This is a world that is changing really fast, where technology is king, where Silicon Valley calls the shots. We should be worrying about the impact of AI on our businesses, pivoting to be sustainable in our use of resources, abandoning fossil fuels and saving the planet.  There’s even the metaverse to worry about if can’t find anything else.

The last month has revealed that we should have cancelled those tickets to California and gone to Texas instead.  Suddenly the past has overtaken the future.  What will keep us heating our homes, running our factories, fertilizing our crops?  It’s not green energy, it’s oil and coal.  What might keep us safe?

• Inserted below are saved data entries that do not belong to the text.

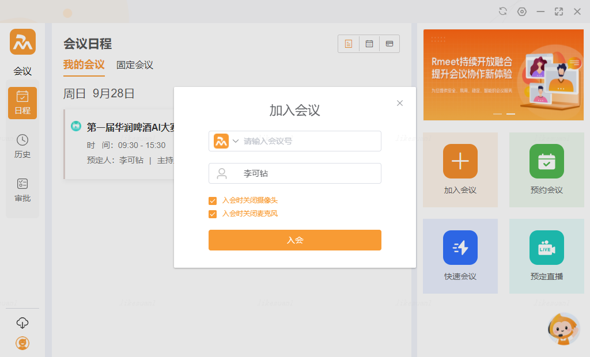Open 预定直播 live camera icon
Viewport: 590px width, 357px height.
click(x=546, y=248)

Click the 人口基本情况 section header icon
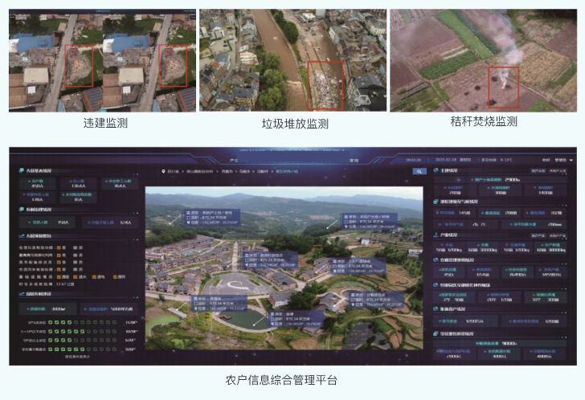click(x=23, y=170)
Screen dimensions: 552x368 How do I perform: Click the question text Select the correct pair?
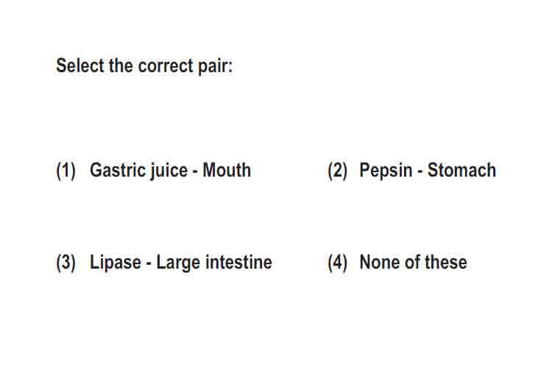(x=144, y=66)
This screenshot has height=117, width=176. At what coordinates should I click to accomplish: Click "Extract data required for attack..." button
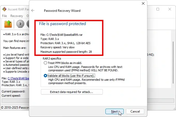72,92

Not technology but tanks, bomb shelters and boots on the ground.  How did we get this so wrong?

Suddenly it is clear to everyone that the problem with the future is that it takes a long time to get here.  We are all guilty of claiming “the future is now”. There are people in the sustainability community who say that if we had made more of an effort in the past, we would not be in this position now.  That may be true, but it is also irrelevant because firstly we are not, and secondly not enough people wanted to pay the price, real or perceived, to get there.  Perhaps now we have seen the price all too clearly and we are paying it.  Maybe the sacrifices needed for a better future can be made?  Or will we still prefer the present?

We have to deal with the present as it is, not as we would like it to be.  We have lived in bubbles for too long, now is the time to face a grimmer reality and work out how businesses and humanity can survive in a world that we thought was passing.